La solution est pourtant simple, répondent les Finlandais. Dans ce pays qui affiche des performances insolentes au classement PISA , la place de l’Etat est importante. Les municipalités sont responsables de l’éducation. Elles reçoivent à cet effet des fonds du budget national et collectent des impôts locaux, qui seront également utilisés pour l’éducation, notamment pour offrir des repas dans les écoles. L’école – filière unique – pour les enfants de 7 à 16 ans y est de fait réellement gratuite, cantine scolaire comprise comme le confirmait Anka-Lisa Alenko, proviseur d’un établissement scolaire en Finlande lors du dernier congrès de l’Andev (1) en octobre dernier à Tours.

Pays Bas : vers une cantine « saine »

La situation est  encore très différente aux Pays Bas: « en primaire il n’existe pas de cantine scolaire; les enfants emportent leurs déjeuner avec eux à l’école, une tradition néerlandaise ! », explique ainsi Alexandra Feekes, chargée d’études au Bureau du Conseiller Agricole de l’Ambassade du Royaume des Pays-Bas à Paris. « Pour le secondaire, nous avons mis en place un  programme national d’incitation pour des produits sains et la lutte contre le surpoids et l’obésité chez les adolescents, « les cantines scolaires en bonne santé ». Cependant, le terme ‘cantine’ diffère de la définition française : aux Pays-Bas il s’agit de vente de ‘sandwichs équilibrés’, éventuellement petites salades, yaourts, fruits etc., mais pas de repas chaud. Notre système diffère du vôtre, car les cantines relèvent, au niveau de la gestion, soit de l’école secondaire elle-même (gestion intégrée), soit d’une société de restauration collective, donc commerciale, avec laquelle l’école a conclu un contrat. Les écoles ne reçoivent pas d’aide financière de la part des communes, mais parfois de l’aide temporaire du Service Provincial de Santé Publique pour mettre en route une ‘cantine saine’. »

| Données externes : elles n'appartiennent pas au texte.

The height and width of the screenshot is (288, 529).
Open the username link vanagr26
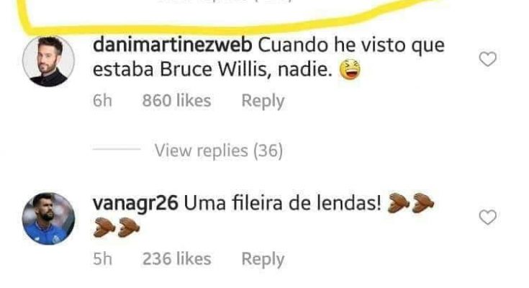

Ce programme est certifié et émane de plusieurs acteurs de l’Etat dont le ministère de la Santé, mais il est mis en œuvre par le « Voedingscentrum » (Centre National d’information pour la promotion d’une alimentation saine ).  « Le programme national a démarré en 2003, suite à une motion parlementaire et court toujours avec des prix annuels de récompense pour les meilleures cantines scolaires. En 2010, 160 écoles secondaires ont participé, en 2011 on vise 150 établissements de plus » complète Alexandra Feekes.